Table 5 Variances of the pig’s variables.
Figure 14
figure 14

Loss of MLP Model 1 using normalized dataset.

Figure 15
figure 15

Loss of MLP Model 2 using normalized dataset.

Figure 16
figure 16

Loss of MLP Model 3 using normalized dataset.

Figure 17
figure 17

Loss of MLP Model 4 using normalized dataset.

Table 6 Evaluation metrics for MLP models with normalized dataset.

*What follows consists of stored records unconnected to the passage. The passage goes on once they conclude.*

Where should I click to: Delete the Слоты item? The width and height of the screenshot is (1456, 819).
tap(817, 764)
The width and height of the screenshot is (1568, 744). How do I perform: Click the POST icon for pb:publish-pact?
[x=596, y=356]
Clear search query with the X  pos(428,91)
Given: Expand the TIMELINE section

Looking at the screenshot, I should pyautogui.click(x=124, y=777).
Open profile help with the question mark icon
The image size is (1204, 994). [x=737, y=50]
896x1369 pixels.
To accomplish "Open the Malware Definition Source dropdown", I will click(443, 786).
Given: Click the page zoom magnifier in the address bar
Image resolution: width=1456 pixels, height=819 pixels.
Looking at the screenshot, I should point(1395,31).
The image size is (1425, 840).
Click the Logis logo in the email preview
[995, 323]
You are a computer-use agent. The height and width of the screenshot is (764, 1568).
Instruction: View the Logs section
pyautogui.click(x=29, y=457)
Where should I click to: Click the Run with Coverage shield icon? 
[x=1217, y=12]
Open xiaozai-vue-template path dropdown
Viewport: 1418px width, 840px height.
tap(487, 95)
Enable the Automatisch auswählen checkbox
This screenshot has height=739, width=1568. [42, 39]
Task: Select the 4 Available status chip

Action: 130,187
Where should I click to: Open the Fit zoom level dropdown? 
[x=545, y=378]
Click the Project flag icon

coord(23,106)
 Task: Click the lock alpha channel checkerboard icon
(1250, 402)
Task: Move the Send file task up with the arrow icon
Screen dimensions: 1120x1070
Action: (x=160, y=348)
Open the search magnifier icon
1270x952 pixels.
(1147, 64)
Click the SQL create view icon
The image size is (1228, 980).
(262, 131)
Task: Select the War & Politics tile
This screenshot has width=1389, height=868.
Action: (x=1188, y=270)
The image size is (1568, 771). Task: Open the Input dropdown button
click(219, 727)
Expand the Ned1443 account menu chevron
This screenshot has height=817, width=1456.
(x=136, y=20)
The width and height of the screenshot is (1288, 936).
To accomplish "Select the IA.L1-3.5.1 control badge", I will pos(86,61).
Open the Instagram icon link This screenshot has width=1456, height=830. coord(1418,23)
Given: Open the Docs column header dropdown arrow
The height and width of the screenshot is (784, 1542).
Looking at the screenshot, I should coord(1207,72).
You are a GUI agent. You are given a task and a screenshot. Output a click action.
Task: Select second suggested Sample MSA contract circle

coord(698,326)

With the normalized dataset, the evaluation metrics showed best results with model 2, model 3 and model 4. Specifically, model 2 involved 4 features namely, height, chest, abdominal and waist circumferences; model 3 involved two features namely, abdominal circumference, and age, while model 4 involved length, age, chest, abdominal, and waist circumferences. It is worthy of note that for the case where the dataset was not normalized, model 1 with least values for all metrics gave the best result. This clearly shows that working with un-normalized dataset can mislead the modeler or analyst. Models 2, 3 and 4 have the same MSE, RMSE, MAE and MAPE values, thus outperforming Model 1.

Conclusion

In this study, we constructed a 3D model of a pig and developed MLP NN models, which are a feed-forward ANN. The study incorporated the Adam optimizer and the ReLU activation functions as well as other algorithms towards obtaining good results. This independent system would eliminate internal and external biases prevalent in body weight measurement and ultimately help for optimal data collection and interpretation. Our choice of method is ideal for ML challenges with datasets. This prediction approach was applied after body parameters such as length, height, width etc. were obtained using light depth-cameras (Microsoft Kinect™ v2). The data automatically acquired would assist to effectively manage and minimize the cost of pigs’ production and welfare since weight overestimation and underestimation were eliminated. At first, two MLP models were developed and trained, with an un-normalized dataset; analyses showed that model 1 performed better than model 2 in the prediction of pig weights with a RMSE value of 5.5 and 6.0 respectively. Furthermore, two additional models (3 and 4) were developed and trained alongside with the first two models using normalized dataset. Results showed that models 2, 3 and 4 performed better with RMSE values of 5.29 than model 1with a RMSE value of 6.95 as shown in Table 6. Model 3 generated an interesting discovery, which is the accurate prediction of pigs’ weights using only two features i.e. abdominal circumference and age. The study avails a method to automatically and efficiently compute the bodyweight of live pigs using other body character traits at various phases of their development while buttressing the importance of using normalized datasets in regression analyses. It is noteworthy that, due to the decrease in feed costs which contributes for above 60% of operational expenses when precisely predicted, and accuracy in projecting pig weights contributes to profits in both private and commercial farms. Furthermore, the research protects pigs from infections and injuries caused by manual data collection processes. In the future, pig images and dataset will be used to explore the concept of generative adversarial networks37,38.